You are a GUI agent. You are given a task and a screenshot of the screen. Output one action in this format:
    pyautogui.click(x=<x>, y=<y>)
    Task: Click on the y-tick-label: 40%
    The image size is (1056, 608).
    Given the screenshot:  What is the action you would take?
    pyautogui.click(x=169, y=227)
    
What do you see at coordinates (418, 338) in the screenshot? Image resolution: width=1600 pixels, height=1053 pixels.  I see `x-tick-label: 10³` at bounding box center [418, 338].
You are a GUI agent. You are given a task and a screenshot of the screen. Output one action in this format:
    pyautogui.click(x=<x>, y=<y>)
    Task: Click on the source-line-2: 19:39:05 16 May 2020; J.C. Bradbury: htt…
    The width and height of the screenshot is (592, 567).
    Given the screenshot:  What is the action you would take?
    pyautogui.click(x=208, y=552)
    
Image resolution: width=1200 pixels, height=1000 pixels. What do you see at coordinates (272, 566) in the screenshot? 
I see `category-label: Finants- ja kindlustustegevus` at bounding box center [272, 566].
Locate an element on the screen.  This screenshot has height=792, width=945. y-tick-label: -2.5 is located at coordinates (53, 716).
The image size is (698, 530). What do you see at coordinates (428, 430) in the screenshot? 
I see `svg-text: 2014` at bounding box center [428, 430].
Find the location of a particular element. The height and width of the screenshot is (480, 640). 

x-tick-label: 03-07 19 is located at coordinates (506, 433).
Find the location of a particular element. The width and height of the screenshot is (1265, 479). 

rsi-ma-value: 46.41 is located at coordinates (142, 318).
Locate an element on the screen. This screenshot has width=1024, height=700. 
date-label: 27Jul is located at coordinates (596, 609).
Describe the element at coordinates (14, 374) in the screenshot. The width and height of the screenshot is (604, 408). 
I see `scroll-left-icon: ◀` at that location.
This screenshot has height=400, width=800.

+ + + + + + +

_AIM OF THE EXERCISE_: Please put every line of the records above into a Markdown table with two columns, Row and Line, numbering the rows in order and omitting any blank lines.

_RESPONSE TO THE TASK_:
| Row | Line |
|---|---|
| 1 | You are a GUI agent. You are given a task and a screenshot of the screen. Output one action in this format: |
| 2 |     pyautogui.click(x=<x>, y=<y>) |
| 3 |     Task: Click on the y-tick-label: 40% |
| 4 |     The image size is (1056, 608). |
| 5 |     Given the screenshot:  What is the action you would take? |
| 6 |     pyautogui.click(x=169, y=227) |
| 7 | What do you see at coordinates (418, 338) in the screenshot? Image resolution: width=1600 pixels, height=1053 pixels.  I see `x-tick-label: 10³` at bounding box center [418, 338]. |
| 8 | You are a GUI agent. You are given a task and a screenshot of the screen. Output one action in this format: |
| 9 |     pyautogui.click(x=<x>, y=<y>) |
| 10 |     Task: Click on the source-line-2: 19:39:05 16 May 2020; J.C. Bradbury: htt… |
| 11 |     The width and height of the screenshot is (592, 567). |
| 12 |     Given the screenshot:  What is the action you would take? |
| 13 |     pyautogui.click(x=208, y=552) |
| 14 | Image resolution: width=1200 pixels, height=1000 pixels. What do you see at coordinates (272, 566) in the screenshot?  |
| 15 | I see `category-label: Finants- ja kindlustustegevus` at bounding box center [272, 566]. |
| 16 | Locate an element on the screen.  This screenshot has height=792, width=945. y-tick-label: -2.5 is located at coordinates (53, 716). |
| 17 | The image size is (698, 530). What do you see at coordinates (428, 430) in the screenshot?  |
| 18 | I see `svg-text: 2014` at bounding box center [428, 430]. |
| 19 | Find the location of a particular element. The height and width of the screenshot is (480, 640).  |
| 20 | x-tick-label: 03-07 19 is located at coordinates (506, 433). |
| 21 | Find the location of a particular element. The width and height of the screenshot is (1265, 479).  |
| 22 | rsi-ma-value: 46.41 is located at coordinates (142, 318). |
| 23 | Locate an element on the screen. This screenshot has width=1024, height=700.  |
| 24 | date-label: 27Jul is located at coordinates (596, 609). |
| 25 | Describe the element at coordinates (14, 374) in the screenshot. The width and height of the screenshot is (604, 408).  |
| 26 | I see `scroll-left-icon: ◀` at that location. |
| 27 | This screenshot has height=400, width=800. |